- [Task instructions] Among the records, how many lines carry the string "height"? Give that number with nothing added.

------ Given records ------

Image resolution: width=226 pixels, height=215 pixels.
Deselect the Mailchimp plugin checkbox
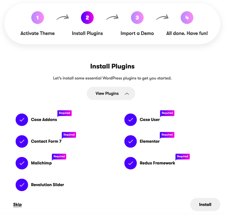coord(22,163)
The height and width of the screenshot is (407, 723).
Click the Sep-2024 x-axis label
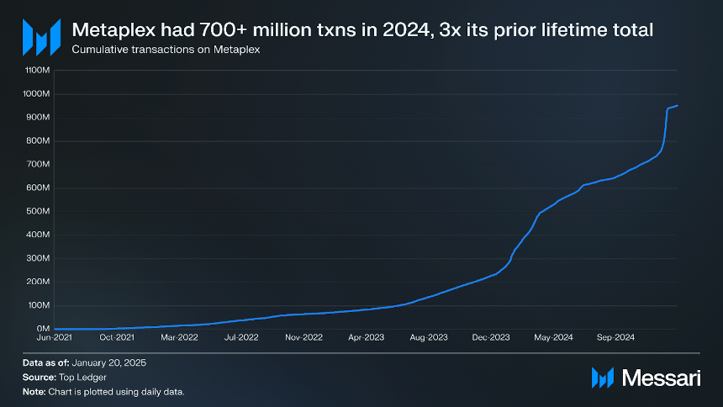(x=615, y=337)
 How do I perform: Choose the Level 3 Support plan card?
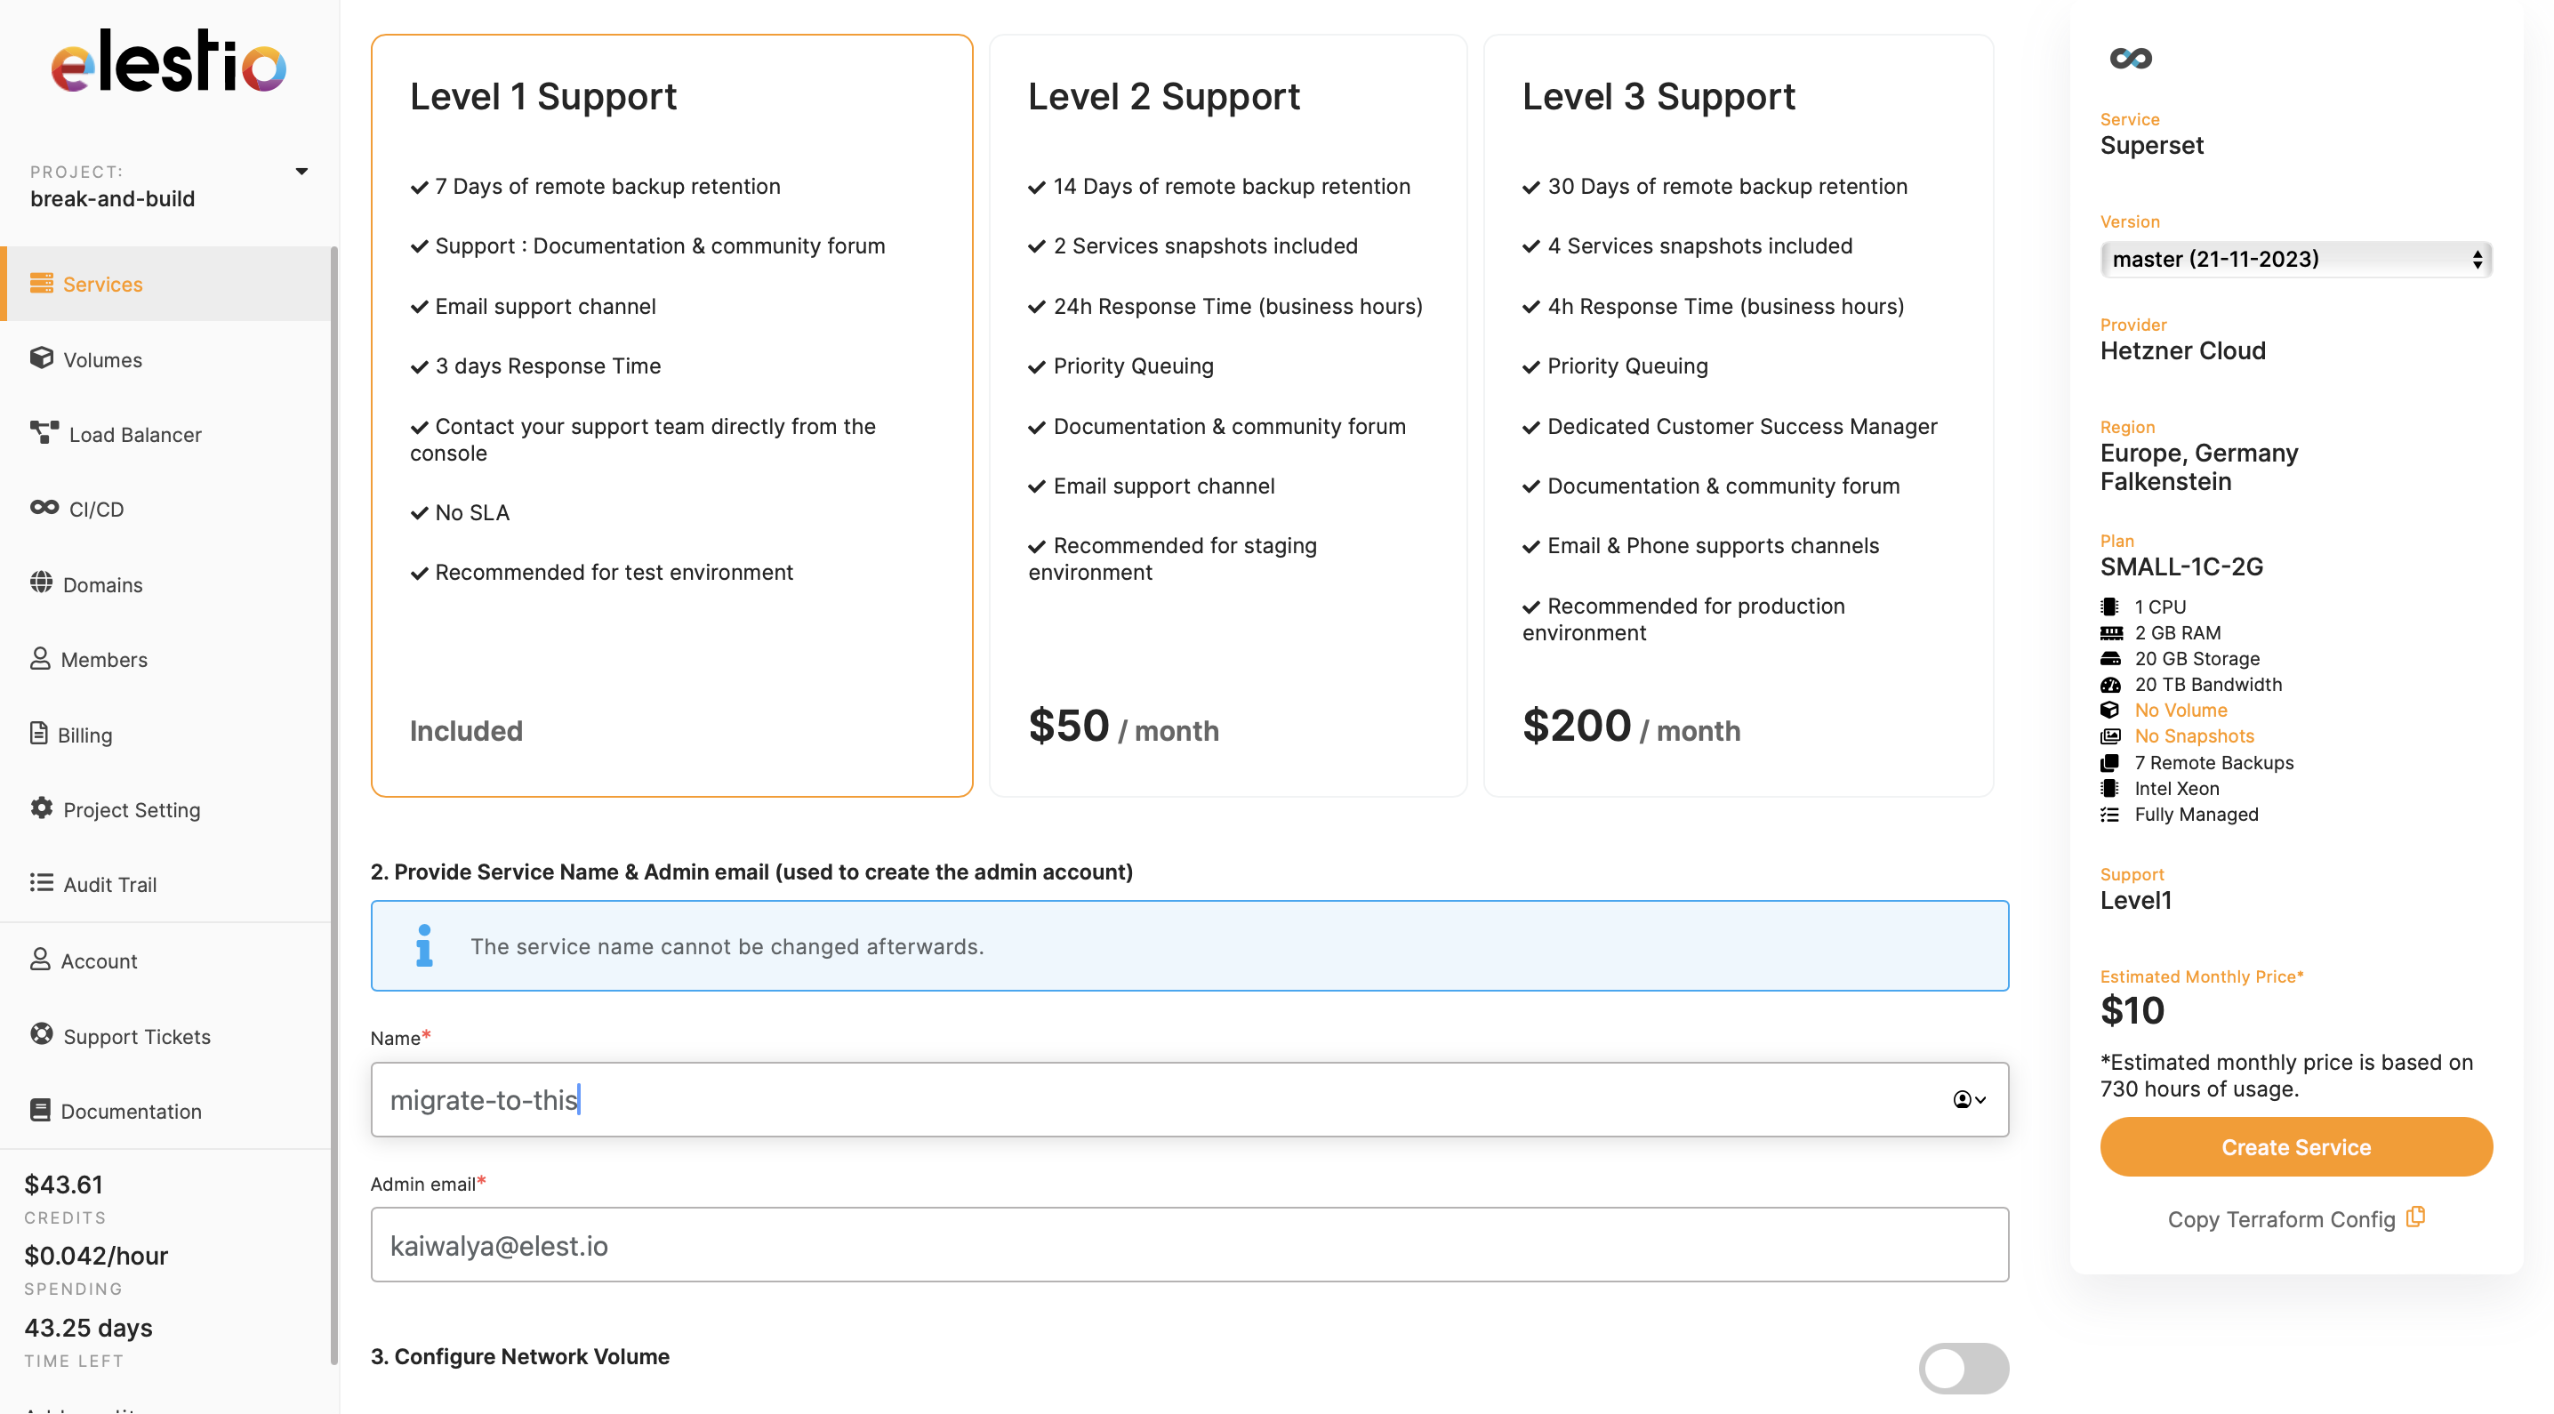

------

- [Task output] 2